Tobey Sommer - SunTrust Robinson Humphrey, Inc.

Management

Thank you very much.

Operator

Operator

Thank you. And now to line of Mark Marcon. Please go ahead. Mark S. Marcon - Robert W. Baird & Co., Inc. (Broker): Just a follow-up, with regards to Lab Support, what was that growth rate again? Peter T. Dameris - President, Chief Executive Officer & Director: I don't know, Mark, if we gave you the Lab Support business growth rate. Ed, can give it to you. Edward L. Pierce - Chief Financial Officer & Executive Vice President: Mark, for the Apex segment, it was 5.7% in total, okay? Mark S. Marcon - Robert W. Baird & Co., Inc. (Broker): Right.

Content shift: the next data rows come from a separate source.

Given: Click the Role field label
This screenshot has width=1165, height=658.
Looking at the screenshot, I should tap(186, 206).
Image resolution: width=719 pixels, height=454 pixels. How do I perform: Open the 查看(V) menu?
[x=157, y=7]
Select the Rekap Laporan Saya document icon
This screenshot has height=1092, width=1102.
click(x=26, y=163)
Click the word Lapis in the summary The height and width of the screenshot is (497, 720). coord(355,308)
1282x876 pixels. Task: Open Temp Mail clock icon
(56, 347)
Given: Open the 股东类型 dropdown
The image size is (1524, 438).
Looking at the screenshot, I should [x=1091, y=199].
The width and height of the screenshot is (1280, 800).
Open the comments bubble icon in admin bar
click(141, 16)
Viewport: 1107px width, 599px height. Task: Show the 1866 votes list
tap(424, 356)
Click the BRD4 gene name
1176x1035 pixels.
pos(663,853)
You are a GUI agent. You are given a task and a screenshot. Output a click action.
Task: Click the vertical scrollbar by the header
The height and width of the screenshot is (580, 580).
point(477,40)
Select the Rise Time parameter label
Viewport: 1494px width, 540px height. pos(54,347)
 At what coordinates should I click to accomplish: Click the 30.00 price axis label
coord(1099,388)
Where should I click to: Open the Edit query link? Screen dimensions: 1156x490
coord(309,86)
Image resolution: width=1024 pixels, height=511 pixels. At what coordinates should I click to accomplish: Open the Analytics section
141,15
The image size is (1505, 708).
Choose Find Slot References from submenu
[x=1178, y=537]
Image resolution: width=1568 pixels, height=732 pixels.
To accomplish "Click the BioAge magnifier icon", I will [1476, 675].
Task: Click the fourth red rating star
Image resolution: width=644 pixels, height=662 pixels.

Edward L. Pierce - Chief Financial Officer & Executive Vice President: And Lab was 5.2%. Mark S. Marcon - Robert W. Baird & Co., Inc. (Broker): Okay. And how are you thinking about that segment going forward? Do you think with going after some of the larger clients, should we start seeing an acceleration as the comps get a little bit easier? Peter T. Dameris - President, Chief Executive Officer & Director: Yeah. I mean, they had a pretty good 2014 and we always say they're the most directly correlated. Mark S. Marcon - Robert W. Baird & Co., Inc. (Broker): That's why I'm asking. Peter T. Dameris - President, Chief Executive Officer & Director: The GDP growth. And we just got some GDP growth numbers that were pretty anemic. But we feel the prospects there are good, both because of the market and what the customers that Apex can share with it and the focus on being easier to do business with on a larger account scale basis. Mark S. Marcon - Robert W. Baird & Co., Inc. (Broker): Great. And then, if I recall correctly, CyberCoders was about $22.5 million. Is that right? Peter T. Dameris - President, Chief Executive Officer & Director: Yeah, I think that's what the prepared remarks is. Edward L. Pierce - Chief Financial Officer & Executive Vice President: It's still in the contract. Peter T. Dameris - President, Chief Executive Officer & Director: Yeah. $22.5 million, yeah. Mark S. Marcon - Robert W. Baird & Co., Inc. (Broker): Okay, great. Thank you.

Operator

Operator

Thank you. We have no more questions in queue. Peter T. Dameris - President, Chief Executive Officer & Director: All right. Well, we appreciate your time and we look forward to visiting with you again in the near future.

Operator

Operator

Thank you. And ladies and gentlemen, that does conclude our conference for today. Thank you for your participation and for using the AT&T Executive Teleconference Service. You may now disconnect.